• [INFORMATION SUPPLIED]
^^^^
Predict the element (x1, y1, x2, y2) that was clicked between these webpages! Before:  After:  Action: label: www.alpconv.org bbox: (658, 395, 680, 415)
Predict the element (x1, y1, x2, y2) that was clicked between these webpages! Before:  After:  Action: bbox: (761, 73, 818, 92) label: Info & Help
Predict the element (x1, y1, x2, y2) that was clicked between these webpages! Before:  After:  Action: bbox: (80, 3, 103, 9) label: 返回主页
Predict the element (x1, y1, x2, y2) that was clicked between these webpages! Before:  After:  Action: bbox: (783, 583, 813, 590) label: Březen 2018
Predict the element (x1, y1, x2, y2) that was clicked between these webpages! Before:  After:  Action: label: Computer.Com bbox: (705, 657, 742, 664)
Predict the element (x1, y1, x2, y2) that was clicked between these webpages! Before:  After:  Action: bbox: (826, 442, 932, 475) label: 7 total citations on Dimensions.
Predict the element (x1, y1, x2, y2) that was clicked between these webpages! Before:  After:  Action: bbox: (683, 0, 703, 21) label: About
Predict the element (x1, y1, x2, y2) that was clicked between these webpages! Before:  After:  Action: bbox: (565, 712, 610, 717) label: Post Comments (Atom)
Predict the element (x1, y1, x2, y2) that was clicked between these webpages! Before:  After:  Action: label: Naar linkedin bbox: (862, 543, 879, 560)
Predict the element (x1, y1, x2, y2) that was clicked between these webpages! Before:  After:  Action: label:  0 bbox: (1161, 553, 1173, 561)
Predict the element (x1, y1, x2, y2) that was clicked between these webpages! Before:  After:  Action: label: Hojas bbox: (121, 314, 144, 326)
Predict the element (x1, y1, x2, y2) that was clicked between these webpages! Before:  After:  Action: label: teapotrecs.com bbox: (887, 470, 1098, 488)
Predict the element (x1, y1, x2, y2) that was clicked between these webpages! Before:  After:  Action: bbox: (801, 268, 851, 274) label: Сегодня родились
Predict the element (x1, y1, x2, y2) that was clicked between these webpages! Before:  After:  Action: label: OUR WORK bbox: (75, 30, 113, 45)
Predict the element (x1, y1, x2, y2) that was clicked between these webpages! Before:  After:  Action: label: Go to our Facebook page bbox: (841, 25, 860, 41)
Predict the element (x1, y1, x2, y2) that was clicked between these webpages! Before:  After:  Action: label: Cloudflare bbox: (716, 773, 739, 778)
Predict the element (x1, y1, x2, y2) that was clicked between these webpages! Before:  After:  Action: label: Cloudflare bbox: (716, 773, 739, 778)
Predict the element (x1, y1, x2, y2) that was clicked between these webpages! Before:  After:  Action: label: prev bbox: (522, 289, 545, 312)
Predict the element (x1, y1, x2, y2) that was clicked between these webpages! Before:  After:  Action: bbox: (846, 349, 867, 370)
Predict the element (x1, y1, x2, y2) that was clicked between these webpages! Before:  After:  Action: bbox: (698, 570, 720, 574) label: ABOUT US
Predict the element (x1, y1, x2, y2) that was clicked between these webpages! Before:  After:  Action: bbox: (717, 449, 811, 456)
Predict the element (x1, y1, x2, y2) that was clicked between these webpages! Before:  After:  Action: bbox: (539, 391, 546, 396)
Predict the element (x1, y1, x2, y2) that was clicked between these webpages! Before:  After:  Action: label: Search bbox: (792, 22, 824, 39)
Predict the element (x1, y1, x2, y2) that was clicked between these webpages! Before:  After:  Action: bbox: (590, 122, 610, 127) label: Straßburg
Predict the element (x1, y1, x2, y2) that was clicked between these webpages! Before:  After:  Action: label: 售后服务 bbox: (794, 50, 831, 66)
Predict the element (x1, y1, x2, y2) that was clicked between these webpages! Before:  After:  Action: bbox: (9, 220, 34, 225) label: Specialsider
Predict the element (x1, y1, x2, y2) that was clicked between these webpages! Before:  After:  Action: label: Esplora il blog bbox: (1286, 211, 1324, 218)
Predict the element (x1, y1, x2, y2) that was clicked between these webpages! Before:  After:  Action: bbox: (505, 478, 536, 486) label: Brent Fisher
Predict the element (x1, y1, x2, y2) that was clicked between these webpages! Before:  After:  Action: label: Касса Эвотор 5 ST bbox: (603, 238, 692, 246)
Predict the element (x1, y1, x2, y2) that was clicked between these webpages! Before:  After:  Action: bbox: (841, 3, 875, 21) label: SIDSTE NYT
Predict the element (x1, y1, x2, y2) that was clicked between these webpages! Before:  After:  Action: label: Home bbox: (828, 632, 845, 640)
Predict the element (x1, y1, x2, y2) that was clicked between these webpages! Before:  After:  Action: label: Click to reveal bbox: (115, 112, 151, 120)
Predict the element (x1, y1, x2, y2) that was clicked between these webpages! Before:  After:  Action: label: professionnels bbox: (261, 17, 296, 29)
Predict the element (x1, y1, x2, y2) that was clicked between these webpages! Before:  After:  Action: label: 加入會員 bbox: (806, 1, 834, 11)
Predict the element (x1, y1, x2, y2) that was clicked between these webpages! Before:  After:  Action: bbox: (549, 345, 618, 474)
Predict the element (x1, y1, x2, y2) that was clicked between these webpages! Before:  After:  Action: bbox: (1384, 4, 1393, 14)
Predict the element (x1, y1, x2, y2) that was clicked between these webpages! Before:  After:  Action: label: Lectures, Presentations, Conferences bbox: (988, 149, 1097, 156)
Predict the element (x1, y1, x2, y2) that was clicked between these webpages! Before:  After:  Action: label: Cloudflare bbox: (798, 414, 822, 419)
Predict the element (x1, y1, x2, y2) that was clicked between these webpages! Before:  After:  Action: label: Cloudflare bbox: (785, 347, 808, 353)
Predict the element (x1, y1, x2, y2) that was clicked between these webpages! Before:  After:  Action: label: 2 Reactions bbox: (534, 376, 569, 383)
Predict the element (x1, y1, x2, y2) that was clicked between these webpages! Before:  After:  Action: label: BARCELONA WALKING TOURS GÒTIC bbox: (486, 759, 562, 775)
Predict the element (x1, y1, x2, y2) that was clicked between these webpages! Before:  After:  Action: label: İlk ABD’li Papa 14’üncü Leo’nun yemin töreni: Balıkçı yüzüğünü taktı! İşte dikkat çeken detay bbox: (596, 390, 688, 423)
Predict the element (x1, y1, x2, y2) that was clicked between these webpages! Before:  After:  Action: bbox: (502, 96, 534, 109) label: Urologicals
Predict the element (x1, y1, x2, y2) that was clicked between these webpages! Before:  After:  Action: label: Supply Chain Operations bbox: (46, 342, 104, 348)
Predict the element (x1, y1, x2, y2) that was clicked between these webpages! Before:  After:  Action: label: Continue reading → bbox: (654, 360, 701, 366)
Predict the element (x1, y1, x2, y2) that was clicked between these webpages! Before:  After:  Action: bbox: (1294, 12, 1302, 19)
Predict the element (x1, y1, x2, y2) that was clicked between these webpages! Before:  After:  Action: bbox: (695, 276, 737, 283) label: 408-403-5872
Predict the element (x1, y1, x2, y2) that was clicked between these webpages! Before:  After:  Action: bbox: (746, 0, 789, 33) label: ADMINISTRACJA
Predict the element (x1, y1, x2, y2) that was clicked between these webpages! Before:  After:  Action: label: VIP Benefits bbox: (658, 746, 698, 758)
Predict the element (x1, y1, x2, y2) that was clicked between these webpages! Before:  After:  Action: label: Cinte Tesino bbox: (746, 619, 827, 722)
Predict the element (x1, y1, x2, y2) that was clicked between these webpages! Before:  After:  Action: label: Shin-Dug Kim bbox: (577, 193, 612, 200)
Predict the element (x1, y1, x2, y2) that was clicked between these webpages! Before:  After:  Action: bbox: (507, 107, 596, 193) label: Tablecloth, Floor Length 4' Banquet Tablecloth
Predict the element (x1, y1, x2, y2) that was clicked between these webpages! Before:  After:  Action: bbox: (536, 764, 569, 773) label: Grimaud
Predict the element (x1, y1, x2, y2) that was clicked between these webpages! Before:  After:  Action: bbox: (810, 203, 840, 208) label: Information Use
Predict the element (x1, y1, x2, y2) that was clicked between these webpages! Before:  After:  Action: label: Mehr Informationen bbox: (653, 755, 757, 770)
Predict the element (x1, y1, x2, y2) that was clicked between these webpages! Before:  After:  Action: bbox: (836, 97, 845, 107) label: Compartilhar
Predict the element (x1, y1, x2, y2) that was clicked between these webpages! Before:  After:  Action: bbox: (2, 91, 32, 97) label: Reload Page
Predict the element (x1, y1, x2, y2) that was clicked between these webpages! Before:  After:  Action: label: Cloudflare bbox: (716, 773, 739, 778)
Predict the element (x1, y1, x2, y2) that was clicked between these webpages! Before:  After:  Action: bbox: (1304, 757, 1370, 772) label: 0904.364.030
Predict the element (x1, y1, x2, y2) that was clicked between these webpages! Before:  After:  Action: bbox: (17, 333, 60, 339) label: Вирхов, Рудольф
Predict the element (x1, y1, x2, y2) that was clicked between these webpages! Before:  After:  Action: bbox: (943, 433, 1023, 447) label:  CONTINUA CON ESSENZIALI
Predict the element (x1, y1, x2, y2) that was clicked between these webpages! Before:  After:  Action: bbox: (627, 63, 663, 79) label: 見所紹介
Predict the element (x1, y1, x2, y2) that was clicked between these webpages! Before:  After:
^^^^
• [TASK GOAL] Express the records starting at the line that contains "345, 618, 474)" and ending at the line that contains "33) label: ADMINISTRACJA" as a two-column CSV headed record_text and answer, with one row per record. Put each value in a single quoted field and replace any line breaks with spaces.

• [RESULT OF THE EXERCISE]
record_text,answer
"Predict the element (x1, y1, x2, y2) that was clicked between these webpages! Before:  After:","Action: bbox: (549, 345, 618, 474)"
"Predict the element (x1, y1, x2, y2) that was clicked between these webpages! Before:  After:","Action: bbox: (1384, 4, 1393, 14)"
"Predict the element (x1, y1, x2, y2) that was clicked between these webpages! Before:  After:","Action: label: Lectures, Presentations, Conferences bbox: (988, 149, 1097, 156)"
"Predict the element (x1, y1, x2, y2) that was clicked between these webpages! Before:  After:","Action: label: Cloudflare bbox: (798, 414, 822, 419)"
"Predict the element (x1, y1, x2, y2) that was clicked between these webpages! Before:  After:","Action: label: Cloudflare bbox: (785, 347, 808, 353)"
"Predict the element (x1, y1, x2, y2) that was clicked between these webpages! Before:  After:","Action: label: 2 Reactions bbox: (534, 376, 569, 383)"
"Predict the element (x1, y1, x2, y2) that was clicked between these webpages! Before:  After:","Action: label: BARCELONA WALKING TOURS GÒTIC bbox: (486, 759, 562, 775)"
"Predict the element (x1, y1, x2, y2) that was clicked between these webpages! Before:  After:","Action: label: İlk ABD’li Papa 14’üncü Leo’nun yemin töreni: Balıkçı yüzüğünü taktı! İşte dikkat çeken detay bbox: (596, 390, 688, 423)"
"Predict the element (x1, y1, x2, y2) that was clicked between these webpages! Before:  After:","Action: bbox: (502, 96, 534, 109) label: Urologicals"
"Predict the element (x1, y1, x2, y2) that was clicked between these webpages! Before:  After:","Action: label: Supply Chain Operations bbox: (46, 342, 104, 348)"
"Predict the element (x1, y1, x2, y2) that was clicked between these webpages! Before:  After:","Action: label: Continue reading → bbox: (654, 360, 701, 366)"
"Predict the element (x1, y1, x2, y2) that was clicked between these webpages! Before:  After:","Action: bbox: (1294, 12, 1302, 19)"
"Predict the element (x1, y1, x2, y2) that was clicked between these webpages! Before:  After:","Action: bbox: (695, 276, 737, 283) label: 408-403-5872"
"Predict the element (x1, y1, x2, y2) that was clicked between these webpages! Before:  After:","Action: bbox: (746, 0, 789, 33) label: ADMINISTRACJA"